Four Key Cybersecurity Trends For Industrial Companies
For industrial companies, it has become a near-certainty that cyberattacks will disrupt their operations in the coming year. According to Trend Micro, this was the case for 89% of companies in the electricity, oil & gas, and manufacturing sectors in the past twelve months.
Due to several factors ranging from geopolitical tensions to cybersecurity skills shortages, these attacks have become more frequent but also more costly and severe. On cybersecurity awareness month, here are four key trends to monitor.
The Impact Of Ransomware On Industrial Company Operations
Ransomware attacks have become a fact of life for companies of any size: 2 out of 3 companies above $50 million in revenue reported being hit by a ransomware attack in the past year. Attacks against industrial firms, in particular, increased by 87% between 2021 and 2022.
While manufacturing firms represent the larger share of ransomware attacks against industrial companies, no sector is immune. In 2022, energy, oil, and gas organizations experienced 50 ransomware incidents, including Energy One in the UK and DESFA in Greece. Pharmaceutical companies, transportation entities, and utilities - like South Staffordshire Water in the UK and Águas e Energia do Porto in Portugal - also frequently fall victim.
Manufacturing, energy or transportation firms are often targeted due to the varied systems and equipment they use, offering hackers many potential entry points and greater opportunities to find vulnerabilities.In addition, the cost of halting operations at a major factory, airport, or power plant can be so high that their owners are more likely to agree to pay a hefty ransom.
For example, in April 2022, a ransomware attack against Clestra Hauserman, a French construction company, paralyzed operations for nearly three months, eventually forcing the company to seek receivership.
Sophisticated Attacks Prey On OT Vulnerabilities
To maximize their chances of success, hackers are using increasingly sophisticated attacks that take advantage of vulnerabilities that are specific to industrial companies.

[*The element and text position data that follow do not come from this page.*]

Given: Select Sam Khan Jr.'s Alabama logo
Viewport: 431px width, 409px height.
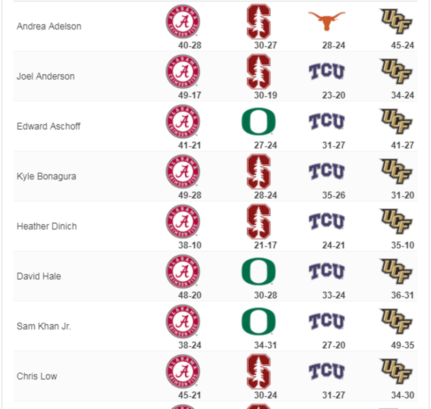Looking at the screenshot, I should (183, 321).
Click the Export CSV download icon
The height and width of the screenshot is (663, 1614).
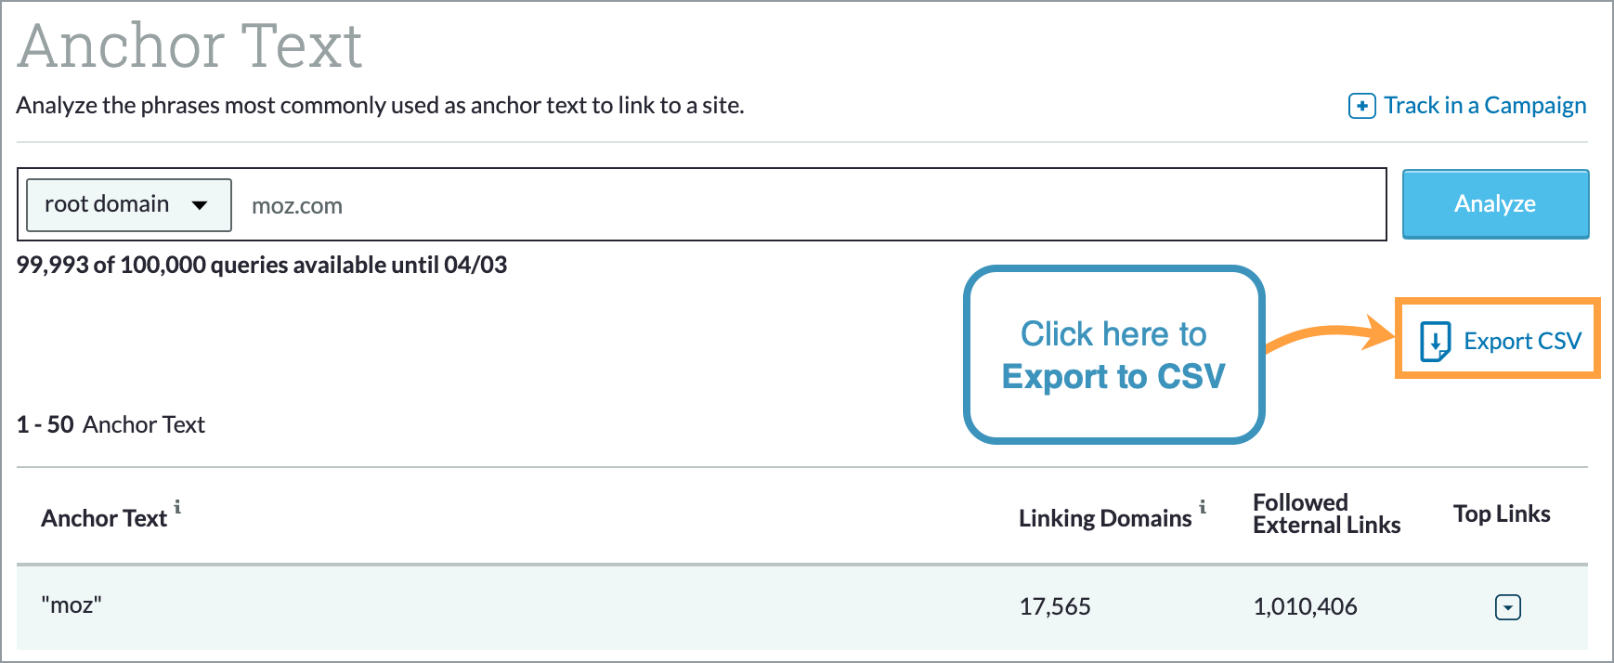pyautogui.click(x=1436, y=340)
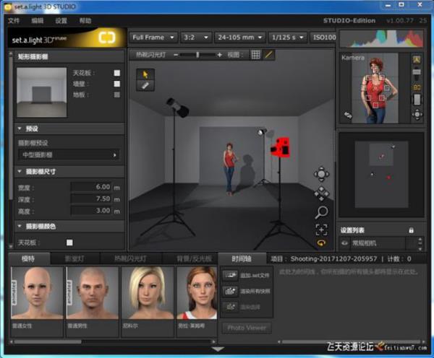Click the Photo Viewer button

click(246, 328)
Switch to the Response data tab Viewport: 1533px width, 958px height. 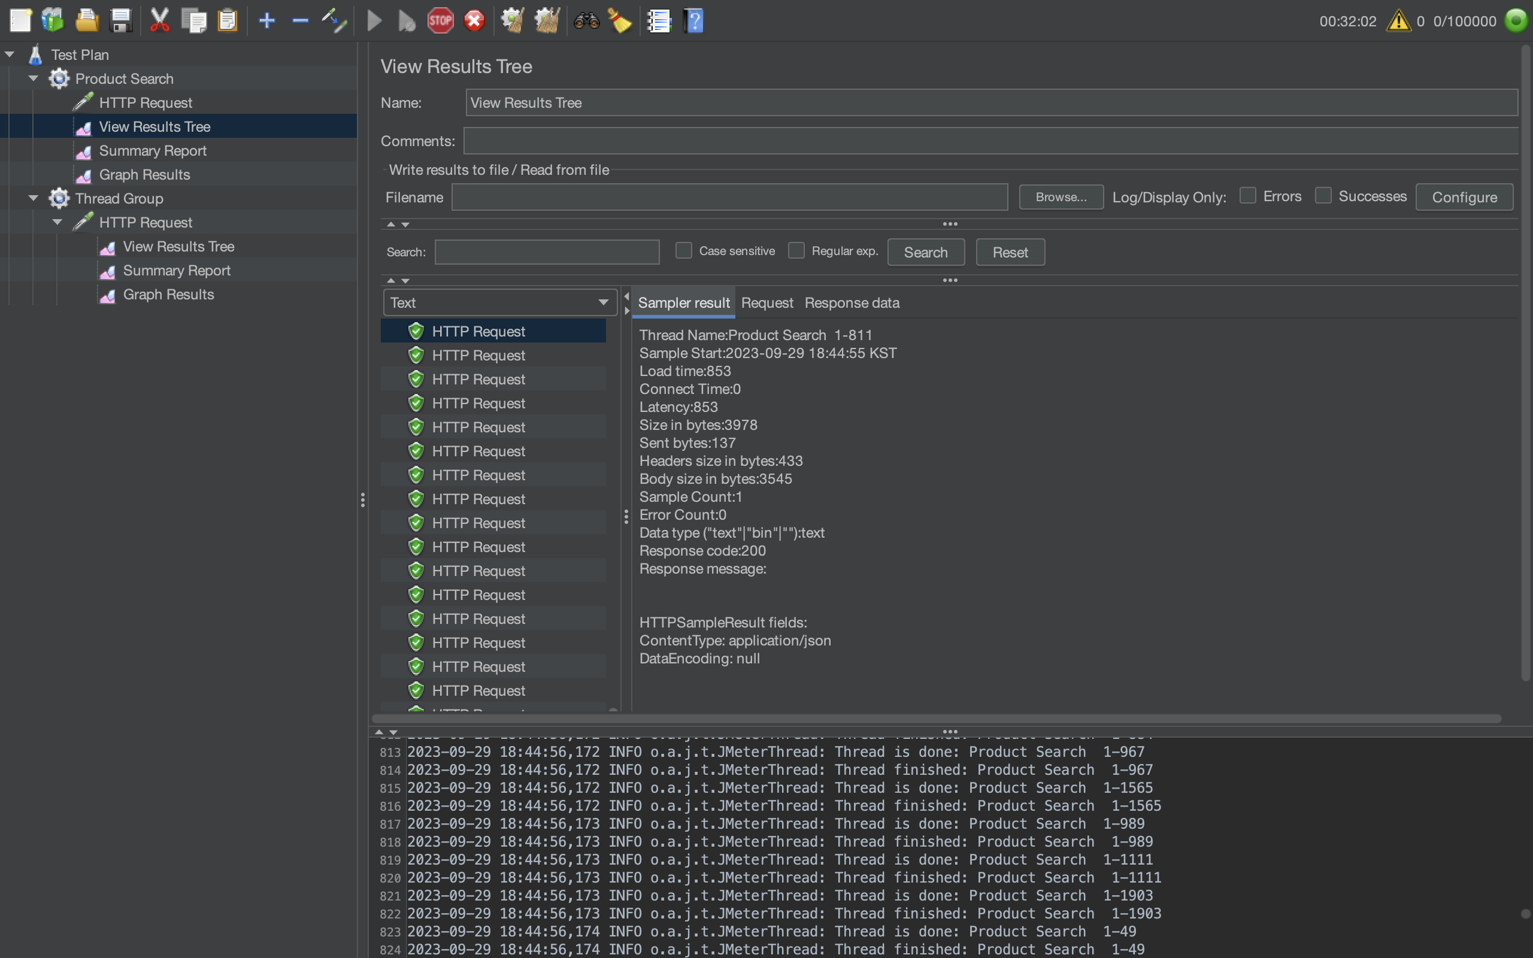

For example, the malware toolkit Pipedream, publicly identified in 2022, has been specifically designed to attack industrial control systems (ICS).
Overall, such attacks specifically devised to target operational technologies - used to operate a facility’s physical processes and industrial operations - have increased by more than 30% over the past twelve months.
But even less sophisticated attacks can disrupt operations, taking advantage of a common trend among industrial companies: the convergence between Operational technology (OT) and IT. In the past years, industrial companies have increasingly connected their industrial machinery and processes to the rest of their IT systems, to allow for greater efficiency and automation. But this greater interconnection has also allowed for more devastating cyberattacks originating on the IT side.
These cyberattacks can prey on laxer cybersecurity practices on the operational side, such as poor network segmentation or low visibility over inventory or patches. For example, half of the European companies in energy and utilities say that they have little to no visibility over the patching of their assets, and one out of ten believe that they would need more than six months to patch a critical vulnerability.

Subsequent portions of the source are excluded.